The Solicitation/Recommendation Statement on Schedule 14D-9 (the "Schedule 14D-
9") originally filed on January 7, 1999, by Cadence Design Systems, Inc., a
Delaware corporation ("Cadence"), relates to an offer by Mentor Graphics
Corporation, an Oregon corporation ("Mentor") and MGZ Corp., a Delaware
corporation and a wholly-owned subsidiary of Mentor, to purchase the outstanding
shares of the common stock, par value $.001 per share (including the associated
preferred stock purchase rights) of Quickturn Design Systems, Inc., a Delaware
corporation ("Quickturn"). All capitalized terms used herein without definition
have the respective meanings set forth in the Schedule 14D-9.

ITEM 2. TENDER OFFER OF THE BIDDER

Item 2(b) is hereby amended by adding the following paragraph at the end of Item
2(b):

  On January 8, 1999, Mentor announced that it had withdrawn its call for a
  special meeting of Quickturn stockholders and terminated the Mentor Offer, its
  proxy solicitation and its proposal to acquire Quickturn.

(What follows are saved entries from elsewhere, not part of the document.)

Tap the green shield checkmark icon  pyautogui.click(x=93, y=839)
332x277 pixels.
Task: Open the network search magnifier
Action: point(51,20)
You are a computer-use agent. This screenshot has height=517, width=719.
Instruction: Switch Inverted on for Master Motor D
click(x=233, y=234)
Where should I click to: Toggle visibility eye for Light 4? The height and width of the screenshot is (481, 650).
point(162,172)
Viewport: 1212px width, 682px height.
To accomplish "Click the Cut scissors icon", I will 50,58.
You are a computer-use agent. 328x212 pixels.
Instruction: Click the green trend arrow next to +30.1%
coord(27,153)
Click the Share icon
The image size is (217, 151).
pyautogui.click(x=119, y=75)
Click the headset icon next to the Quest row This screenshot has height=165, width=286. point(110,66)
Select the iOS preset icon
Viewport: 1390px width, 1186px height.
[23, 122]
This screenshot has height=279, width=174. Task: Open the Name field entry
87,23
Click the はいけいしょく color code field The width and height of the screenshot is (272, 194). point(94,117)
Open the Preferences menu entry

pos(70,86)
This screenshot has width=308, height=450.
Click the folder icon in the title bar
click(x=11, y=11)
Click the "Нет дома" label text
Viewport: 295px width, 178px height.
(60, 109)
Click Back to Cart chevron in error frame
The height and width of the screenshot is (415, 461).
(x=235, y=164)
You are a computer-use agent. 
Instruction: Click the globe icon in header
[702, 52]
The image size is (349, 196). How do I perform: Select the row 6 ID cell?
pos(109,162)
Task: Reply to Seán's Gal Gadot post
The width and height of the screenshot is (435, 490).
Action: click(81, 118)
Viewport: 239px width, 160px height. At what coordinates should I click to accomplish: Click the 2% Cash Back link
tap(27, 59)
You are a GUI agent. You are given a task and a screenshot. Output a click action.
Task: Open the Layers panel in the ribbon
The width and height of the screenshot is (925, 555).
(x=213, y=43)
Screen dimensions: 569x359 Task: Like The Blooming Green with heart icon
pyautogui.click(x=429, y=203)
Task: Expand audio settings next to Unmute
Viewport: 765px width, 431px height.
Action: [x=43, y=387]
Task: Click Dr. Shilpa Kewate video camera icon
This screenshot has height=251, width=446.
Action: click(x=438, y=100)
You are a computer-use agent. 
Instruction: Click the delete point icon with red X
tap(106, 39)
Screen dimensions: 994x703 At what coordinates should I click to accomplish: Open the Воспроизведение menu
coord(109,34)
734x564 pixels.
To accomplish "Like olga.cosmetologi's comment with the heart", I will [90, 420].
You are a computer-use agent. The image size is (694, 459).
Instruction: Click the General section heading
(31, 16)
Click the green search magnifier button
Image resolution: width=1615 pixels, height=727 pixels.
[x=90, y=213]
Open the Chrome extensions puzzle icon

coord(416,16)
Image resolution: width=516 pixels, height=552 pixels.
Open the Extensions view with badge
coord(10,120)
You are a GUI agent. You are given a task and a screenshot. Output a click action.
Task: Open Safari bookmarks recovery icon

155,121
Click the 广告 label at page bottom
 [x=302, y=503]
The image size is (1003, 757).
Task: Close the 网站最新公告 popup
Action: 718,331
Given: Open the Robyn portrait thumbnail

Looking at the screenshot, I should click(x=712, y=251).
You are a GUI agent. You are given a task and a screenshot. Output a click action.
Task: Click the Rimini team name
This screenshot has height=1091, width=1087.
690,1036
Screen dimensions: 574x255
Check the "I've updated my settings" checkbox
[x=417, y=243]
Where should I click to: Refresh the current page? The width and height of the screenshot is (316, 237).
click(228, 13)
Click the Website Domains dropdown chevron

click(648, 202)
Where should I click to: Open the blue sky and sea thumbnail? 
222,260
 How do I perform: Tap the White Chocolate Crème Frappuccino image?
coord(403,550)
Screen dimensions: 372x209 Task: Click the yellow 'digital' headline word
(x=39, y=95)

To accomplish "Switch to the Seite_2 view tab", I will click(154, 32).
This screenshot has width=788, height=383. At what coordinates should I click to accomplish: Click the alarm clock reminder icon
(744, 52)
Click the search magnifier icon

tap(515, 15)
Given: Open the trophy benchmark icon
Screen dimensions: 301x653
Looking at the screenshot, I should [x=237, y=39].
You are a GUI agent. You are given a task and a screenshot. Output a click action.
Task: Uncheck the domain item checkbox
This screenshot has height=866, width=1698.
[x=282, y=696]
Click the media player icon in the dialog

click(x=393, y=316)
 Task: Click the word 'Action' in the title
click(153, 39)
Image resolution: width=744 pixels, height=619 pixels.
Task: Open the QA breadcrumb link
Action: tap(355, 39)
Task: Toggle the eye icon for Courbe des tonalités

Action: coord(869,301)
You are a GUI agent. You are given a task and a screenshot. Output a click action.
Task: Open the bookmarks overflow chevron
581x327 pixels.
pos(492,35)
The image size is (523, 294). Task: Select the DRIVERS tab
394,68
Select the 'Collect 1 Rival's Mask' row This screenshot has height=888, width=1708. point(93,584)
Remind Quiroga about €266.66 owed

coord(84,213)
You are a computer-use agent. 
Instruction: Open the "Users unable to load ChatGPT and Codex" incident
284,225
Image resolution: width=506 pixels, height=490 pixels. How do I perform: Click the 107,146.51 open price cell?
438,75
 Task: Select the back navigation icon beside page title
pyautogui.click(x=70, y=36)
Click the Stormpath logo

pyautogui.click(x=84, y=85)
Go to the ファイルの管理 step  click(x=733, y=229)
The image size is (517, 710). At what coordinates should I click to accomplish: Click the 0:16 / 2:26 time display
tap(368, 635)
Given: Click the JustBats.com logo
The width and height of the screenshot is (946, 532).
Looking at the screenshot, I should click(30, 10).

  In addition, on January 11, 1999, Cadence and Quickturn issued the attached
  joint press release.

ITEM 9. MATERIALS TO BE FILED AS EXHIBITS

Exhibit 11  Joint Press Release of Cadence and Quickturn, dated January 11,
1999.

 
                                   SIGNATURE


After reasonable inquiry and to the best of its knowledge and belief, the
undersigned certifies that the information set forth in this statement is true,
complete and correct.

Dated: January 12, 1999
                              CADENCE DESIGN SYSTEMS, INC.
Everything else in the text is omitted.